Chemotherapy: Activity During Treatment
You may have questions about how chemotherapy (chemo) could affect your daily activities . Here are some answers to common questions, and some of the adjustments you may need to make.
Will I still be able to work?
Many people do still work during chemo. If you find you have less energy, you may need to talk with your employer about adjusting your schedule. For instance, it may help if you:
|Working from home may be an option.
Should I exercise?
Ask your healthcare provider about starting exercise. It may help you sleep better. It can sometimes even help balance your appetite. It's also good for your sense of well-being. Make sure to:
Exercise when you feel most energetic.
Build your level of activity slowly, even if you were active before treatment.
Keep the pace moderate. Even small amounts of exercise can help. Instead of jogging, walk or ride a stationary bike.
Drink fluids to stay well-hydrated.
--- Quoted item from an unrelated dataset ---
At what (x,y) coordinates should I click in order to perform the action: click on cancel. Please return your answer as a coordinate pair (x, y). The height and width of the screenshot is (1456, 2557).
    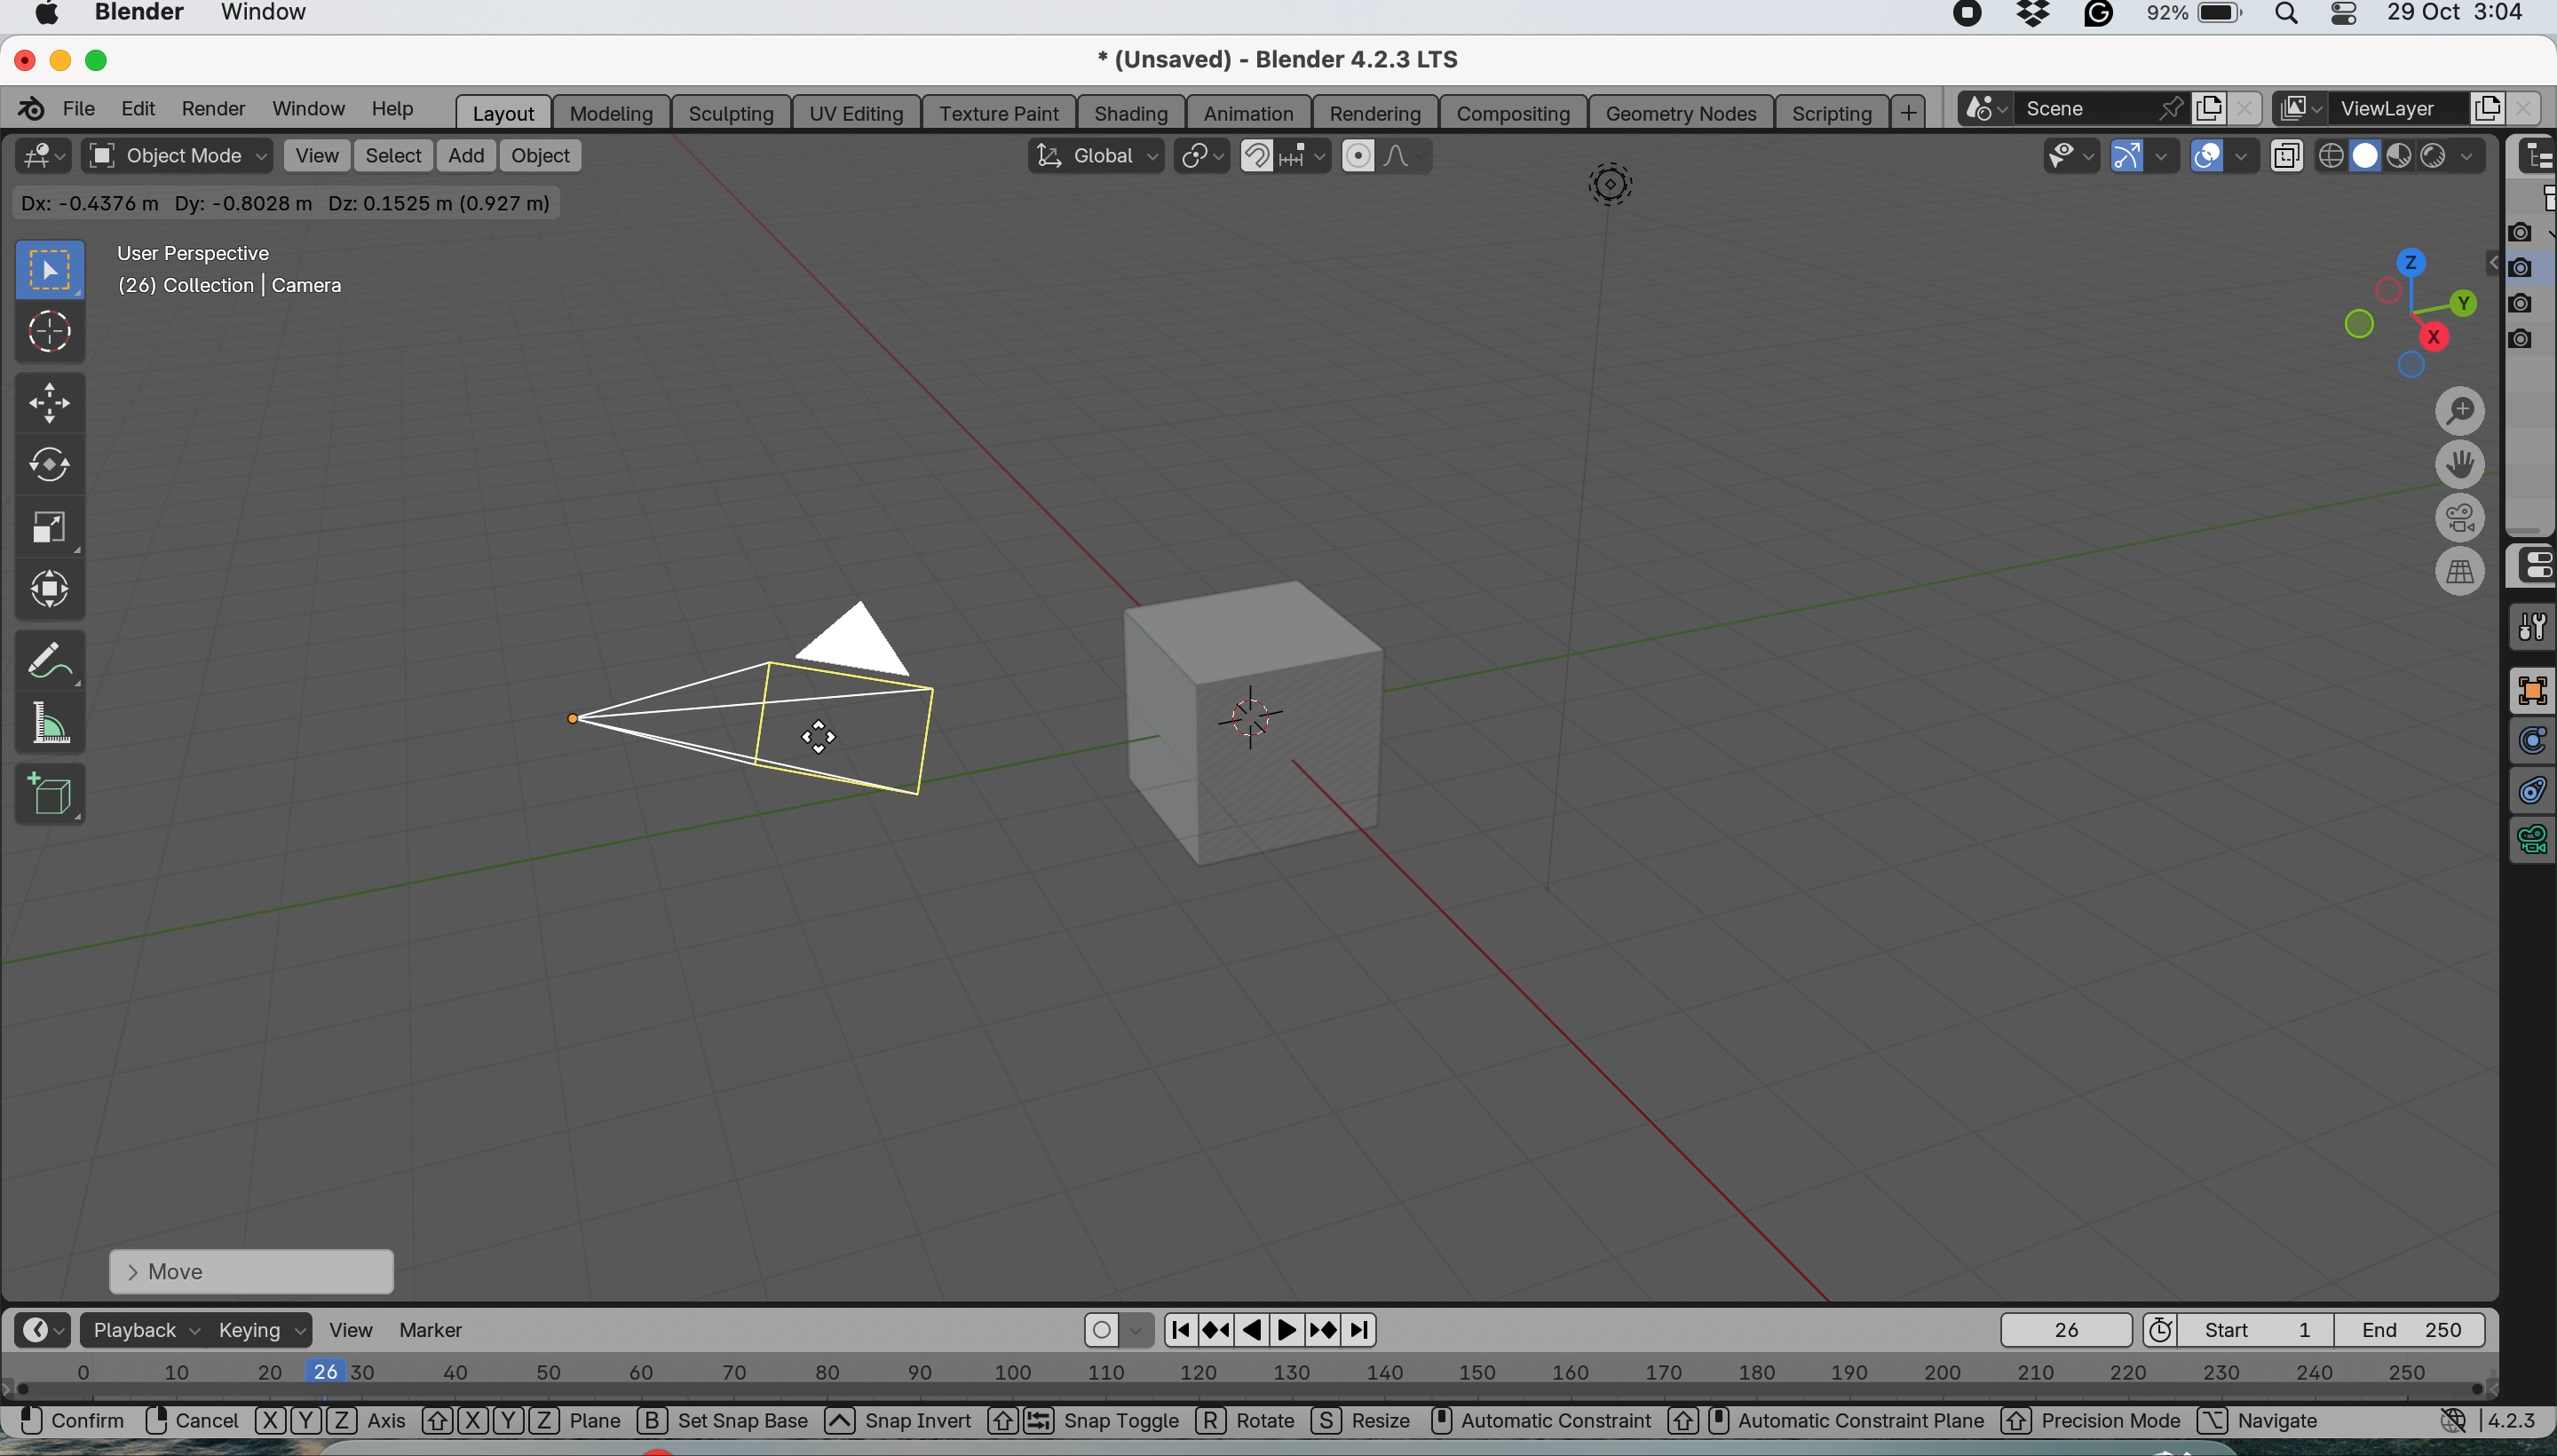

And eat nutritious foods.
Will chemo affect my sex life?
Chemo can cause sexual changes in men and women, such as:
Changes in your desire to have sex. Hugging and cuddling may seem more important now.
Short-term or lasting (permanent) infertility. Talk with your healthcare provider if you plan to have children. Men may want to bank, or freeze, sperm before starting chemo. There are fertility-preserving options for women as well. Talk with your healthcare team before you start treatment.
Need for birth control. Most chemo medicines can cause birth defects if taken during pregnancy. Chemo can also cause damage to sperm. Ask your healthcare provider if you need to use birth control during treatment.